Surely a marketing company like Kimberly-Clark can do better than this.
KraftHeinz: C
Given Kraft’s reputation for saving money, it isn’t a big surprise that the company doesn’t spend a dollar more than necessary on the annual report.
The firm narrowly avoids a D with a very short letter from the Lead Director.
KraftHeinz has had some difficult times. Instead of saving money all the time, the firm should invest in telling its story.
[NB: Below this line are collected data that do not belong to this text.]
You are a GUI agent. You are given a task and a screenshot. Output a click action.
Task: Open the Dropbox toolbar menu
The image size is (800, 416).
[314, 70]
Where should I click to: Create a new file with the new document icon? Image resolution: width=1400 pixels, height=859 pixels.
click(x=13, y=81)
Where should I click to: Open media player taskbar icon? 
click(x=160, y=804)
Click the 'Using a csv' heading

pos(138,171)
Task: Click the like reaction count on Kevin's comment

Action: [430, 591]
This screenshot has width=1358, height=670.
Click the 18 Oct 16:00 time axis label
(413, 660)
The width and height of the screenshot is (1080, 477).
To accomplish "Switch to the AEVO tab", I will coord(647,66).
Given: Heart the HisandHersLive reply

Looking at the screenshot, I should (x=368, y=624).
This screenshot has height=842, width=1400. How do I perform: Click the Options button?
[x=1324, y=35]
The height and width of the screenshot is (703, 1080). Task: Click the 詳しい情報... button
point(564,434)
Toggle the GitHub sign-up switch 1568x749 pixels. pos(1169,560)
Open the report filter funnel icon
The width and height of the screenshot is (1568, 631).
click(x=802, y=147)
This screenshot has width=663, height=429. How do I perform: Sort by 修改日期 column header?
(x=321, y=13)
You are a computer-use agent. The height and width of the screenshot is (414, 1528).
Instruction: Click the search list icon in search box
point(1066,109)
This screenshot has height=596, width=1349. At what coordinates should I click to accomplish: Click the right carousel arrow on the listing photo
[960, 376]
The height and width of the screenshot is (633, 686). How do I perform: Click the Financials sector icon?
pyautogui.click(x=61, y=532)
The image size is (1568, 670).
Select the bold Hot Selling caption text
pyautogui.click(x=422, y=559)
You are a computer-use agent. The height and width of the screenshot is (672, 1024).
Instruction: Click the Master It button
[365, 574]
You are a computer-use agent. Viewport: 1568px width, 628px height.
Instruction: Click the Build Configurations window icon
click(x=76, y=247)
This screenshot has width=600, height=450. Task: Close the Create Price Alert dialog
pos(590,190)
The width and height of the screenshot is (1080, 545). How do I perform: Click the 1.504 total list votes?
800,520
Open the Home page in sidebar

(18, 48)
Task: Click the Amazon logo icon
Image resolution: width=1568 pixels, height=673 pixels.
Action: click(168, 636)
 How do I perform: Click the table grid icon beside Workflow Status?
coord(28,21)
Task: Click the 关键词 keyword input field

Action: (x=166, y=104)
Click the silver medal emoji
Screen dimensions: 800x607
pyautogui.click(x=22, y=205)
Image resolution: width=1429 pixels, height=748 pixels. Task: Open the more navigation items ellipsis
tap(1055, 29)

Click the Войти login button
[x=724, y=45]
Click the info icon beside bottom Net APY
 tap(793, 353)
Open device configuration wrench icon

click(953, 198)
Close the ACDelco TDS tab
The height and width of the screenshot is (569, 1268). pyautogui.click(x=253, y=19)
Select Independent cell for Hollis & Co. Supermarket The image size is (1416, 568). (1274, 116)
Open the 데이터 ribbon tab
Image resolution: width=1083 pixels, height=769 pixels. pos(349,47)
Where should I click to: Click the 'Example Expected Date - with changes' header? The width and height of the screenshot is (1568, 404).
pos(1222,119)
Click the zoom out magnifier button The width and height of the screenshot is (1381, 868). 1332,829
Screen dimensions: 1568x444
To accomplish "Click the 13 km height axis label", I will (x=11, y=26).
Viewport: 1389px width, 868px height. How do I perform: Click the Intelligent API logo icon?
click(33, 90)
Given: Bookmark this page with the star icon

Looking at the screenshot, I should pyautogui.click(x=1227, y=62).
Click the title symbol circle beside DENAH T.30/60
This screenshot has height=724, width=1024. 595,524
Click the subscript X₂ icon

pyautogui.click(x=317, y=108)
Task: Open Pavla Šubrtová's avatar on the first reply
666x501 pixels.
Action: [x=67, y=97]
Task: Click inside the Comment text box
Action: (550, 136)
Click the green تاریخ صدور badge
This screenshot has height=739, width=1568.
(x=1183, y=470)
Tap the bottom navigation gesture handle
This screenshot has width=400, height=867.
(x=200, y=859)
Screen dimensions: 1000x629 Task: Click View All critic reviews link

That is true when it comes to managing its brands as well.
M&T Bank: A+
A few companies really embrace the power of the annual report. The most impressive report I received in recent weeks is from M&T Bank. This Buffalo-based regional bank sent a beautiful Message to Shareholders. It includes financial results and a discussion of the economy, what it means for the company, and how the firm is responding. The company clearly cares about this document: the colors are vibrant, the paper is thick, the content is thoughtful.
Raytheon: A
Defense-giant Raytheon sent a respectable annual report: a business update followed by the 10-K. This approach works well.
Stryker: D
Boo, boo, tomatoes, tomatoes. This medical device firm did absolutely nothing in terms of an annual report. The mailing was a 10-K and a Notice of 2022 Annual Meeting. Stryker’s mailing is completely disappointing. It is an insult to investors and employees.
The executive team at Stryker should be embarrassed.
Textron: B
Textron is a complex company; the firm makes everything from golf carts to business jets. This report works well; it reviews the different business segments, provides a financial update, and outlines in general terms the road ahead.
Verizon: D
Verizon started 2021 with a stock price of $59 and ended the year at $52. A basic 500 index fund increased in value almost 30% during the same period. Verizon had a terrible year.
How does the company explain the year? Nothing. There is no annual report to speak of, no explanation, just a short letter from the CEO and lead independent director that starts off: “Verizon’s corporate purpose to create networks that move the world forward has never felt so vital.”
Really?
Waste Management: D
The people who put together this annual report seem to think the only thing that matters is the cover. The firm took the 10-K and the annual meeting notice, bound them into one document and put an attractive picture on the front. It is labeled “2021 Annual Report” but that is a very generous description of the document. There is no letter to shareholders, nothing about the company, no comment on strategy or ESG. This is a disappointing report.
Zimmer Biomet: C
There is a lot that Zimmer Biomet could discuss in its annual report: key investment areas, efforts to rebound from COVID, the spin-off of ZimVie. None of these issues gets any real attention, however. The report is modest, a few pages tacked onto the front of the 10-K. Is it better than some? It is. But it is not even close to sufficient.